▸ Your objective
In the records below, find the line with "Instruction: Open the Home menu item" and the line with "is (828, 876).". Print both exactly, along with every line between them, and no other line.

Start of Data listing

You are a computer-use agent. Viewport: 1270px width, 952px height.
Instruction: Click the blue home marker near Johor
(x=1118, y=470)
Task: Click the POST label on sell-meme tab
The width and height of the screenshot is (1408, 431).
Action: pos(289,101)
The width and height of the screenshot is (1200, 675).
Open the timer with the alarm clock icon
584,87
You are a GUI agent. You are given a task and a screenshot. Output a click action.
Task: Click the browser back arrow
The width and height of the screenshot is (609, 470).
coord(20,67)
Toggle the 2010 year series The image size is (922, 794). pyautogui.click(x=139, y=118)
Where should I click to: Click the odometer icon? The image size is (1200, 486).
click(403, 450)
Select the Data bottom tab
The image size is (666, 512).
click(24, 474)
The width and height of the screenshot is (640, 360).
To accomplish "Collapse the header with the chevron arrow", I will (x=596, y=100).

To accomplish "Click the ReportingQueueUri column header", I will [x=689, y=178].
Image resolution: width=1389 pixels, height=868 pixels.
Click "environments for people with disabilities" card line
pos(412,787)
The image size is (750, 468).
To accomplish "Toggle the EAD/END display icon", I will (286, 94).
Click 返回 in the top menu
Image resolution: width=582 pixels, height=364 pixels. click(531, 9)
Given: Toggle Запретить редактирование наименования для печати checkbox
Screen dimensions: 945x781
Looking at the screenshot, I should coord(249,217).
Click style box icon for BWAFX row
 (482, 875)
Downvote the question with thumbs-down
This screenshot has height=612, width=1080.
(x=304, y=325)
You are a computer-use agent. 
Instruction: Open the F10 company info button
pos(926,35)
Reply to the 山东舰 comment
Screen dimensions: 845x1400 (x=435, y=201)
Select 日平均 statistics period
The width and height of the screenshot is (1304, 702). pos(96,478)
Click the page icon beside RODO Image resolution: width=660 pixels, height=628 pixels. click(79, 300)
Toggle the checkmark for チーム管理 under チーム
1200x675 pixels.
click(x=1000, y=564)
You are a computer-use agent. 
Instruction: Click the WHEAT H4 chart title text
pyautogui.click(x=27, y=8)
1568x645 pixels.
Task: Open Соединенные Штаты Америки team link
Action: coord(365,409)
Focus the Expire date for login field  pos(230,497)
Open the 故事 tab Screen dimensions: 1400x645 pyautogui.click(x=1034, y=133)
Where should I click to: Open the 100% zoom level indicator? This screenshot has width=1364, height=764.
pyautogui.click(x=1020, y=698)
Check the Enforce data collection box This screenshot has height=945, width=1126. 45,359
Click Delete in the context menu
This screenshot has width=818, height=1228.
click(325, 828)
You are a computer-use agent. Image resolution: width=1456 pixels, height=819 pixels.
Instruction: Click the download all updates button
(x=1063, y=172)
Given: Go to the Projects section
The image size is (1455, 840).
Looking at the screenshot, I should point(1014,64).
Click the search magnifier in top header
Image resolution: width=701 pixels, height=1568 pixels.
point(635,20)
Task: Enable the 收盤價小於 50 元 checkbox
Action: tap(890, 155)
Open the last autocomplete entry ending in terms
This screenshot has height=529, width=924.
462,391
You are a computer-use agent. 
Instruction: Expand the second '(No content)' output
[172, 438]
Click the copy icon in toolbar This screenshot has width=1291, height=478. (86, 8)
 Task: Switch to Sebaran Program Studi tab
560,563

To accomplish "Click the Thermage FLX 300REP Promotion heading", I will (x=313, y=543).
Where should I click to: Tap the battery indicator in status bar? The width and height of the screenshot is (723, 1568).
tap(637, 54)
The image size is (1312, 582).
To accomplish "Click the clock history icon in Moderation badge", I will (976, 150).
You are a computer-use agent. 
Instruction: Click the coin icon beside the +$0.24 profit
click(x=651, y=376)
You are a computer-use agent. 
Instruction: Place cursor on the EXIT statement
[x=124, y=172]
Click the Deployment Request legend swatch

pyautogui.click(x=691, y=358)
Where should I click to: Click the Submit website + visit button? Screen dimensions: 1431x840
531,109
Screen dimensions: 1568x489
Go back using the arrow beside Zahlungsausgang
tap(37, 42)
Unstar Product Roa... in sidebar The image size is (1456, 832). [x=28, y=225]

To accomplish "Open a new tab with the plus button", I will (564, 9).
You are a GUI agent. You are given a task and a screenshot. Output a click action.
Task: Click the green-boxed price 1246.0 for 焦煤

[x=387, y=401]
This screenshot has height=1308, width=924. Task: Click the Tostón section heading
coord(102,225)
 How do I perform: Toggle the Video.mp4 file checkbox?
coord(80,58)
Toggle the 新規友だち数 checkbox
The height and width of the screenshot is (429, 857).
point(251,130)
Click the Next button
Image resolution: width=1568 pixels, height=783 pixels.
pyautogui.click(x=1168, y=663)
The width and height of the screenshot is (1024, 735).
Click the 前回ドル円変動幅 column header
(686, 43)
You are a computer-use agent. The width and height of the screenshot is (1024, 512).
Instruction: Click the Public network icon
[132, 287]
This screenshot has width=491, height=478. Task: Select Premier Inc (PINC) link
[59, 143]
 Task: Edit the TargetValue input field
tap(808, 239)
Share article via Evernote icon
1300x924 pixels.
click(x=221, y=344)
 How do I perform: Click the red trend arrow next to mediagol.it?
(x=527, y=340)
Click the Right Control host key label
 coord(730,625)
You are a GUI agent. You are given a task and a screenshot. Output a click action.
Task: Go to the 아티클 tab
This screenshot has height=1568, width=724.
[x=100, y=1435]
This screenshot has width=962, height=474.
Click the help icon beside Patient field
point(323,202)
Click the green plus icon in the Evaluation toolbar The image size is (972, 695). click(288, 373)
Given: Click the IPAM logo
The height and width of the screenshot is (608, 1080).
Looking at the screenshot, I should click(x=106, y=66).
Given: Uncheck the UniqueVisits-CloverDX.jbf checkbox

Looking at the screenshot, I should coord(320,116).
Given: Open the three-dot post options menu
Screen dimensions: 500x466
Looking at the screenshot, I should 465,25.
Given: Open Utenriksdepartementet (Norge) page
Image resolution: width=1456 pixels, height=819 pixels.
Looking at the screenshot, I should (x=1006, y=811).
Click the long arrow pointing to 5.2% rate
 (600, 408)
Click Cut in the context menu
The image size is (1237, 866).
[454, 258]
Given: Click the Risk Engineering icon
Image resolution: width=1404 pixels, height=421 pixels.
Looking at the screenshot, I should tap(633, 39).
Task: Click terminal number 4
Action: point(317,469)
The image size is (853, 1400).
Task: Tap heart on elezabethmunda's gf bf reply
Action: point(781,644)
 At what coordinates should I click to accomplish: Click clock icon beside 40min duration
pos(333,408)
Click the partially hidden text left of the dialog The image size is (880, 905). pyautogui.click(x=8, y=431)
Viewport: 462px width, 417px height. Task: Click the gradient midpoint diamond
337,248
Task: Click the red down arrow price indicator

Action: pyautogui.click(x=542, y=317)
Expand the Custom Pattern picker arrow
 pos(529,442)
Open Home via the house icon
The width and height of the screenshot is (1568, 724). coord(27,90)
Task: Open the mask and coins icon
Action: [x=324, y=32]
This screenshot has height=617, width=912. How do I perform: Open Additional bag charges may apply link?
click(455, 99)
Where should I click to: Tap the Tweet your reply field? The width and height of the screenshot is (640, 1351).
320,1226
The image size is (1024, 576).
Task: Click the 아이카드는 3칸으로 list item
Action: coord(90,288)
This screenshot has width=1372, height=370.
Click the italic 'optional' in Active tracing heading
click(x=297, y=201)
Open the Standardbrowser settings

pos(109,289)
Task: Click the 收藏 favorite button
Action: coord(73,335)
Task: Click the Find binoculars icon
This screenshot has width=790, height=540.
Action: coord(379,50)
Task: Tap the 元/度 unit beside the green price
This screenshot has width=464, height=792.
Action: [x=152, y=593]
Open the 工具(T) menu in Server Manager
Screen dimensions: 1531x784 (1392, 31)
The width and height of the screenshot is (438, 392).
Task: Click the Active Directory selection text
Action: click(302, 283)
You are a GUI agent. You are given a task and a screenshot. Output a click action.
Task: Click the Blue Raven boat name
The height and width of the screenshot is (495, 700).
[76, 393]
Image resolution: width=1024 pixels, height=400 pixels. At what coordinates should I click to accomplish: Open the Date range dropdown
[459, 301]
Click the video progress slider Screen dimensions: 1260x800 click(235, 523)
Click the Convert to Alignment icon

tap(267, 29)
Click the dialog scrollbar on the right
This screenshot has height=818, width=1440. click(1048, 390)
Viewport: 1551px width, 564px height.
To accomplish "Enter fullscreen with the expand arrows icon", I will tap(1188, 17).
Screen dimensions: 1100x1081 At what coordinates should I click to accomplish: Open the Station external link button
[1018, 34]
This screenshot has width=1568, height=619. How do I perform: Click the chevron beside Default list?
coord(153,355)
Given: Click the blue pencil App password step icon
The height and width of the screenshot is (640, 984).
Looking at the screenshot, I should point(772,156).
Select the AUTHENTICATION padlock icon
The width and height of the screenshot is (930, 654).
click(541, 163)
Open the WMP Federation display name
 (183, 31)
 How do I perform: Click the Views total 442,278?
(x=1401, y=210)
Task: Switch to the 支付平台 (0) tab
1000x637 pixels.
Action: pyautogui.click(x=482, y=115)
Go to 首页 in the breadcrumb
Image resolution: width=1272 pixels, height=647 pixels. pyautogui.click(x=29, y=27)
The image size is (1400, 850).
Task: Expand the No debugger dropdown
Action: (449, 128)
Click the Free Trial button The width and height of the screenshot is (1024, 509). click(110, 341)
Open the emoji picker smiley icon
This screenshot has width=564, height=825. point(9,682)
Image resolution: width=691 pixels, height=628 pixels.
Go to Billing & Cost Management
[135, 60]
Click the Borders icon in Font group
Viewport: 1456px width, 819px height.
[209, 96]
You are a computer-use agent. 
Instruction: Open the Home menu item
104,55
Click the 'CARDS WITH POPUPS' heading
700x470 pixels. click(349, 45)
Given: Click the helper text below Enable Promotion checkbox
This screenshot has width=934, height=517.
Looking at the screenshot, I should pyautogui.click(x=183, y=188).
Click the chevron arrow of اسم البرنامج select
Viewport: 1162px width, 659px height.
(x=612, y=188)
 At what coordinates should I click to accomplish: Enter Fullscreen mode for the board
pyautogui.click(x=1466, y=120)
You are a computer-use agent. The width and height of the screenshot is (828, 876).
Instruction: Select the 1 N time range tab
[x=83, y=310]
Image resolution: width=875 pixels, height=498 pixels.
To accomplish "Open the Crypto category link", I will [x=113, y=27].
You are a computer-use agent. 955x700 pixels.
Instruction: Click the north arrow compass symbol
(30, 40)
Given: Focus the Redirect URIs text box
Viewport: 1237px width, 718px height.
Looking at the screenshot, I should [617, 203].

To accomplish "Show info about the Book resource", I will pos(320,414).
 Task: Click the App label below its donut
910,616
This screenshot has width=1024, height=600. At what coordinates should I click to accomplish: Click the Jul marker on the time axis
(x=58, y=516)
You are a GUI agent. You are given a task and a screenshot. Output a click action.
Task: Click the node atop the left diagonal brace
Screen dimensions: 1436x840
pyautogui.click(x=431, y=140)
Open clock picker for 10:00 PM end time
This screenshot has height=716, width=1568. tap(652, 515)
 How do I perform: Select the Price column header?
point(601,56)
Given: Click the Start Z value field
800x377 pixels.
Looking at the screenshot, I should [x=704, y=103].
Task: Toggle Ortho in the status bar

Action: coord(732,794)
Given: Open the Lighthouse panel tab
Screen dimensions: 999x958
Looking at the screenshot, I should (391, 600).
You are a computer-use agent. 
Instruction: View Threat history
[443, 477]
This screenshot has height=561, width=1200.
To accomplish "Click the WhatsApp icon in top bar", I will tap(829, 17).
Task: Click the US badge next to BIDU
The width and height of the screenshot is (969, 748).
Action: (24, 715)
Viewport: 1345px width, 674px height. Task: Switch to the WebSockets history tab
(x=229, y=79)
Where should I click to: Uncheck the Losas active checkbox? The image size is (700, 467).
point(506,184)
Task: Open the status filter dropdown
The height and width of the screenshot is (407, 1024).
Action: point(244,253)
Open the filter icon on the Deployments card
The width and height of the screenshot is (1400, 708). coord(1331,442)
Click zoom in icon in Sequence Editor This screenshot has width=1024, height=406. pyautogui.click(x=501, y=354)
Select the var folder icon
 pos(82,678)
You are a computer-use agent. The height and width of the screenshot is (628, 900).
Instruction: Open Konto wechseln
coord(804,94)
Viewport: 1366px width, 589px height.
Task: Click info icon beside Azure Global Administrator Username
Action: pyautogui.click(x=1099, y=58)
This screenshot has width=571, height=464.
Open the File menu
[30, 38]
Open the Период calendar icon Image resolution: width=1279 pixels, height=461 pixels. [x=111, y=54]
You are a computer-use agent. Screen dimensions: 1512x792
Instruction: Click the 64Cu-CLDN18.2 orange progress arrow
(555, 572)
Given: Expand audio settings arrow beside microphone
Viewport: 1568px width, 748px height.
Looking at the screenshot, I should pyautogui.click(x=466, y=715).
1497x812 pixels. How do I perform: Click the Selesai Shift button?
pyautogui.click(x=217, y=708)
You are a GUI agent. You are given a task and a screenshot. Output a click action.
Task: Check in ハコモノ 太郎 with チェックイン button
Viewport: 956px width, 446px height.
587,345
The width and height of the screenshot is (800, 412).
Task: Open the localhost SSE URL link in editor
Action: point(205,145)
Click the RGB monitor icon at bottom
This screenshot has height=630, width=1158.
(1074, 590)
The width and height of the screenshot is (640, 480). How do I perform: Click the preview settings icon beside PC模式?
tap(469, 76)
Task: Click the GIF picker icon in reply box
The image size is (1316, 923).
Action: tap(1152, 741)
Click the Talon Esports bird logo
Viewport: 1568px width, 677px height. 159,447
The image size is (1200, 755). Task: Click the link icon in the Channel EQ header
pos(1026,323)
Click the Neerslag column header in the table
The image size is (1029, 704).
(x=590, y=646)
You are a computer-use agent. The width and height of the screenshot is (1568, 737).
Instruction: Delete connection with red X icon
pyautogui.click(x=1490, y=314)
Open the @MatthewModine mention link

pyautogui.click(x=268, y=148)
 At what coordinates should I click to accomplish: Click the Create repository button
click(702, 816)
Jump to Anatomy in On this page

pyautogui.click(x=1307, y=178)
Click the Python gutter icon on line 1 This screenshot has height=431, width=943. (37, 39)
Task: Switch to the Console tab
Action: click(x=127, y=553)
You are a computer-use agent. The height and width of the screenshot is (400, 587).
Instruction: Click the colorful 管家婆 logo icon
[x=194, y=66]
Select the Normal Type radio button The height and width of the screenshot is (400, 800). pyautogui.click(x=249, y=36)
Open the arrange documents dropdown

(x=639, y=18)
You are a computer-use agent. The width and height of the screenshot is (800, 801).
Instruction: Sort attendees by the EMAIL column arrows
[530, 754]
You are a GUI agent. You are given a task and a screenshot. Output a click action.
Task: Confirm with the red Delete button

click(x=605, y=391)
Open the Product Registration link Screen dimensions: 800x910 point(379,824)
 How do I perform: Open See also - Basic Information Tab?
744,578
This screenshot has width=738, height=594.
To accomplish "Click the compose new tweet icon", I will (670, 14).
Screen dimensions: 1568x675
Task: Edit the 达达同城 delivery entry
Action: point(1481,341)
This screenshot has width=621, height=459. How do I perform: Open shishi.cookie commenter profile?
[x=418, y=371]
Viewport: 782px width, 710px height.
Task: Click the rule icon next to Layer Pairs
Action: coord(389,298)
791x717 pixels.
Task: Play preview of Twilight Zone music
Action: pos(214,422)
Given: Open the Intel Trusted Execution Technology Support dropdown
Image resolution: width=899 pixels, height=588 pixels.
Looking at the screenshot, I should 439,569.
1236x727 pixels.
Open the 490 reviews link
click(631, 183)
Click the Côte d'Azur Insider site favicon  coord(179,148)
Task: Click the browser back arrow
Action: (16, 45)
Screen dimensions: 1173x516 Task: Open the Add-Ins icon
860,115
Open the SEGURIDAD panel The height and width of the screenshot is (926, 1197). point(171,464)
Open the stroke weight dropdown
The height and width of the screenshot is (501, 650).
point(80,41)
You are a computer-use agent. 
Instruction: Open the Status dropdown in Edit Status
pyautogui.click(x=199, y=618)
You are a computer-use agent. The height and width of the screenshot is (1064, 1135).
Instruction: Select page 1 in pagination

End of Data listing

▸ Exercise response
Instruction: Open the Home menu item
104,55
Click the 'CARDS WITH POPUPS' heading
700x470 pixels. click(349, 45)
Given: Click the helper text below Enable Promotion checkbox
This screenshot has width=934, height=517.
Looking at the screenshot, I should pyautogui.click(x=183, y=188).
Click the chevron arrow of اسم البرنامج select
Viewport: 1162px width, 659px height.
(x=612, y=188)
 At what coordinates should I click to accomplish: Enter Fullscreen mode for the board
pyautogui.click(x=1466, y=120)
You are a computer-use agent. The width and height of the screenshot is (828, 876).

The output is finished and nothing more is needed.